Peering In Windows

There must be a 12-step program for people like me. "Hi, I'm Dena Harris and I like to peer into people's windows at night."

"Hi, Dena!"

I've done it since I was a child. Riding in the back of my parents car on the way home from visiting relatives, I would crane my neck to stare into the lit interiors of the houses we passed. And I wondered about the dark homes, especially the ones with NO lights on. Were the people on vacation? In bed? Were they driving home just like us and how scary and weird it would be to come home to a completely black house. Or were they just scary people, sitting in the dark in the middle of their house with the shades pulled?

But mostly I looked in the windows. I wasn't interested in seeing the people so much as what their home looked like. What color were the walls? Did they have a landscape painting or a deer head over the fireplace? Was the TV on and if so, what were they watching? I'd glimpse a grandfather clock or a dining room table covered in lace.  There would be bare bulb lamps and bookshelves filled to overflowing. Every house was different yet I felt I knew the people inside each of them. Probably because I spend so much time  guessing what their lives were like.

Even today, walking into someone's home, don't you get an immediate sense of who they are? I'd look into a home and see a TV flickering and the front door open to reveal the screen door and light on in the kitchen and I'd guess the family was getting ready to set down to a late supper.

Some homes looked tired and worn and it was easy to imagine the people in them feeling the same way. But maybe, I thought, they love their little home and think it's the prettiest and most comfortable house they've ever seen. Maybe they loved the way it looked with bare walls and slip covered furniture. Who could say?

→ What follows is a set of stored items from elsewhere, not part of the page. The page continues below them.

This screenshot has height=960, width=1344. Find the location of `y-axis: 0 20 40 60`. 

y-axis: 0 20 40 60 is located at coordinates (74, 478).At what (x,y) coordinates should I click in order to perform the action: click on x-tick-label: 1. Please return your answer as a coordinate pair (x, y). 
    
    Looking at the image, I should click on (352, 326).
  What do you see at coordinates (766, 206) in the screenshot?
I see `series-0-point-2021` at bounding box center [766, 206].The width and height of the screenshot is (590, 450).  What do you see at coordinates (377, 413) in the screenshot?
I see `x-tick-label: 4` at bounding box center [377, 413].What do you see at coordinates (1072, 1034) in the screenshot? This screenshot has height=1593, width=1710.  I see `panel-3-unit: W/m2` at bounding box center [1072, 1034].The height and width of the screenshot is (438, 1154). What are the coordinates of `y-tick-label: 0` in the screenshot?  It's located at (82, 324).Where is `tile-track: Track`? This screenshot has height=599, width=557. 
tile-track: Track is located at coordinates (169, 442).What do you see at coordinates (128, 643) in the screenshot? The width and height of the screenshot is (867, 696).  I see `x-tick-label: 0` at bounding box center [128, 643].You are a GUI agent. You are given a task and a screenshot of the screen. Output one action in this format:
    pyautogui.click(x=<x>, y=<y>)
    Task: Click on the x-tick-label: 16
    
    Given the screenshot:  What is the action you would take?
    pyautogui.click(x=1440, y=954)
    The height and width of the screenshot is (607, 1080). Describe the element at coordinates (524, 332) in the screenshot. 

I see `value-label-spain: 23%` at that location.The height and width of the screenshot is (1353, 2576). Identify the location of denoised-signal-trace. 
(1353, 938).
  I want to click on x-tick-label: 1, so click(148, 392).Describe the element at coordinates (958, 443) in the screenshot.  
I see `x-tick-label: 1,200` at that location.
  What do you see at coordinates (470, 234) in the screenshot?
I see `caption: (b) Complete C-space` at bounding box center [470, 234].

All of this comes up because I had another little mini-bout with insomnia the other night and I climbed the stairs in the dark and looked out the window. To my right, my neighbors house was all lit up, although the blinds were closed. But it was obvious that even at 11:30 at night, people were active there. On the other side of our home, it was dark except for the dim glow of the front porch light. Everyone tucked in.

I read for 30 minutes and then turned the light out to head back downstairs. Now my neighbors brightly lit house was dark except for one room. I felt like I had been spying on them, knowing when they had been up and when they had retired.

I wonder what people think if they drive by our home and peer in the windows. Do they guess it's a happy home? Do they picture a big family living here? What do they imagine about our lives?

There's no way to ever know, but it sure would be interesting.